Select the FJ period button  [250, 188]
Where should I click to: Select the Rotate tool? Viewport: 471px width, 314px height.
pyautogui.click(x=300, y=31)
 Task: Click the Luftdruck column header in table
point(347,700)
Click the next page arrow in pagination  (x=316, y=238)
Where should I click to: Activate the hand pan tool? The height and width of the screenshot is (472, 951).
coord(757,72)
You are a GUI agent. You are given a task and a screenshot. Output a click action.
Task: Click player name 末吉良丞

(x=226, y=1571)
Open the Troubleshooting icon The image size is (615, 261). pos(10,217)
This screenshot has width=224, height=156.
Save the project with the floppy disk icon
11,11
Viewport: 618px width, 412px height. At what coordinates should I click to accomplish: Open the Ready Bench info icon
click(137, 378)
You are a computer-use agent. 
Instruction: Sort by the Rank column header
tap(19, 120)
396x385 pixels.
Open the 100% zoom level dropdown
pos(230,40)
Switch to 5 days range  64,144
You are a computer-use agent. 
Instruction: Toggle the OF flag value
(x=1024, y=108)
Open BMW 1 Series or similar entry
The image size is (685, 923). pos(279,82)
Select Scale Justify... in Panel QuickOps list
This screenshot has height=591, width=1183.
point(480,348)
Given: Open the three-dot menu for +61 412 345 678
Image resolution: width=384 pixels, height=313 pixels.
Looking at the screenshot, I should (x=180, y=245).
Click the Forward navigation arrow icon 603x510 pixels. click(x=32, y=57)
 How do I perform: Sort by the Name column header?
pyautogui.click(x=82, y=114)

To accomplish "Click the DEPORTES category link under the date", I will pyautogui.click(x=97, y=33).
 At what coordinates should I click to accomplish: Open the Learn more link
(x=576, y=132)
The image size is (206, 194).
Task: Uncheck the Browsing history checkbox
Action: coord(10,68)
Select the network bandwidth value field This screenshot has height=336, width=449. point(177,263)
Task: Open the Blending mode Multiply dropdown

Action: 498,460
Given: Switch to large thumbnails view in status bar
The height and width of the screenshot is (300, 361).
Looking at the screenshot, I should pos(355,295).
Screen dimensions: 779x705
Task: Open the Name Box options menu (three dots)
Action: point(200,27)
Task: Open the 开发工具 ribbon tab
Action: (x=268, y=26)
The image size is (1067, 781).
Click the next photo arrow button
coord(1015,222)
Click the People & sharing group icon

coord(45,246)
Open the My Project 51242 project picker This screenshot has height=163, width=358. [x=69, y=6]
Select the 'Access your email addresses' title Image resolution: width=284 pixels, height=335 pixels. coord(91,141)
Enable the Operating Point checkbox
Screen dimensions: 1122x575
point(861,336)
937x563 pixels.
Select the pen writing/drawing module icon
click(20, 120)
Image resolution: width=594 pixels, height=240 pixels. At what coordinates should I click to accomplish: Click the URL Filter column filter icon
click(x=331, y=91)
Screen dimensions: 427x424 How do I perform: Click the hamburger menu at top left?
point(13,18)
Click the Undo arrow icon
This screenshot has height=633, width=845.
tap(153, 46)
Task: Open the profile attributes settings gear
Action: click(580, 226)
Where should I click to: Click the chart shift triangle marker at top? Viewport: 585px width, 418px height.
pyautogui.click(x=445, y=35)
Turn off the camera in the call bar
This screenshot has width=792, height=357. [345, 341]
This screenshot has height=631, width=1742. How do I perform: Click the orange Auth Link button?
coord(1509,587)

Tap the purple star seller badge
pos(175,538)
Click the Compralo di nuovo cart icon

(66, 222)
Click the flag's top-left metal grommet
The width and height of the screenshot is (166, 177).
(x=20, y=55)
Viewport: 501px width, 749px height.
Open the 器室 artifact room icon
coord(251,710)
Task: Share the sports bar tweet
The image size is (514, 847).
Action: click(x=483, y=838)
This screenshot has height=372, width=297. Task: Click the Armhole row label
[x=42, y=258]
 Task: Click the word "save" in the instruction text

Exercise prompt:
Print out the entire listing. Keep every line exact.

Response for this exercise:
Select the FJ period button  [250, 188]
Where should I click to: Select the Rotate tool? Viewport: 471px width, 314px height.
pyautogui.click(x=300, y=31)
 Task: Click the Luftdruck column header in table
point(347,700)
Click the next page arrow in pagination  (x=316, y=238)
Where should I click to: Activate the hand pan tool? The height and width of the screenshot is (472, 951).
coord(757,72)
You are a GUI agent. You are given a task and a screenshot. Output a click action.
Task: Click player name 末吉良丞

(x=226, y=1571)
Open the Troubleshooting icon The image size is (615, 261). pos(10,217)
This screenshot has width=224, height=156.
Save the project with the floppy disk icon
11,11
Viewport: 618px width, 412px height. At what coordinates should I click to accomplish: Open the Ready Bench info icon
click(137, 378)
You are a computer-use agent. 
Instruction: Sort by the Rank column header
tap(19, 120)
396x385 pixels.
Open the 100% zoom level dropdown
pos(230,40)
Switch to 5 days range  64,144
You are a computer-use agent. 
Instruction: Toggle the OF flag value
(x=1024, y=108)
Open BMW 1 Series or similar entry
The image size is (685, 923). pos(279,82)
Select Scale Justify... in Panel QuickOps list
This screenshot has height=591, width=1183.
point(480,348)
Given: Open the three-dot menu for +61 412 345 678
Image resolution: width=384 pixels, height=313 pixels.
Looking at the screenshot, I should (x=180, y=245).
Click the Forward navigation arrow icon 603x510 pixels. click(x=32, y=57)
 How do I perform: Sort by the Name column header?
pyautogui.click(x=82, y=114)

To accomplish "Click the DEPORTES category link under the date", I will pyautogui.click(x=97, y=33).
 At what coordinates should I click to accomplish: Open the Learn more link
(x=576, y=132)
The image size is (206, 194).
Task: Uncheck the Browsing history checkbox
Action: coord(10,68)
Select the network bandwidth value field This screenshot has height=336, width=449. point(177,263)
Task: Open the Blending mode Multiply dropdown

Action: 498,460
Given: Switch to large thumbnails view in status bar
The height and width of the screenshot is (300, 361).
Looking at the screenshot, I should pos(355,295).
Screen dimensions: 779x705
Task: Open the Name Box options menu (three dots)
Action: point(200,27)
Task: Open the 开发工具 ribbon tab
Action: (x=268, y=26)
The image size is (1067, 781).
Click the next photo arrow button
coord(1015,222)
Click the People & sharing group icon

coord(45,246)
Open the My Project 51242 project picker This screenshot has height=163, width=358. [x=69, y=6]
Select the 'Access your email addresses' title Image resolution: width=284 pixels, height=335 pixels. coord(91,141)
Enable the Operating Point checkbox
Screen dimensions: 1122x575
point(861,336)
937x563 pixels.
Select the pen writing/drawing module icon
click(20, 120)
Image resolution: width=594 pixels, height=240 pixels. At what coordinates should I click to accomplish: Click the URL Filter column filter icon
click(x=331, y=91)
Screen dimensions: 427x424 How do I perform: Click the hamburger menu at top left?
point(13,18)
Click the Undo arrow icon
This screenshot has height=633, width=845.
tap(153, 46)
Task: Open the profile attributes settings gear
Action: click(580, 226)
Where should I click to: Click the chart shift triangle marker at top? Viewport: 585px width, 418px height.
pyautogui.click(x=445, y=35)
Turn off the camera in the call bar
This screenshot has width=792, height=357. [345, 341]
This screenshot has height=631, width=1742. How do I perform: Click the orange Auth Link button?
coord(1509,587)

Tap the purple star seller badge
pos(175,538)
Click the Compralo di nuovo cart icon

(66, 222)
Click the flag's top-left metal grommet
The width and height of the screenshot is (166, 177).
(x=20, y=55)
Viewport: 501px width, 749px height.
Open the 器室 artifact room icon
coord(251,710)
Task: Share the sports bar tweet
The image size is (514, 847).
Action: click(x=483, y=838)
This screenshot has height=372, width=297. Task: Click the Armhole row label
[x=42, y=258]
 Task: Click the word "save" in the instruction text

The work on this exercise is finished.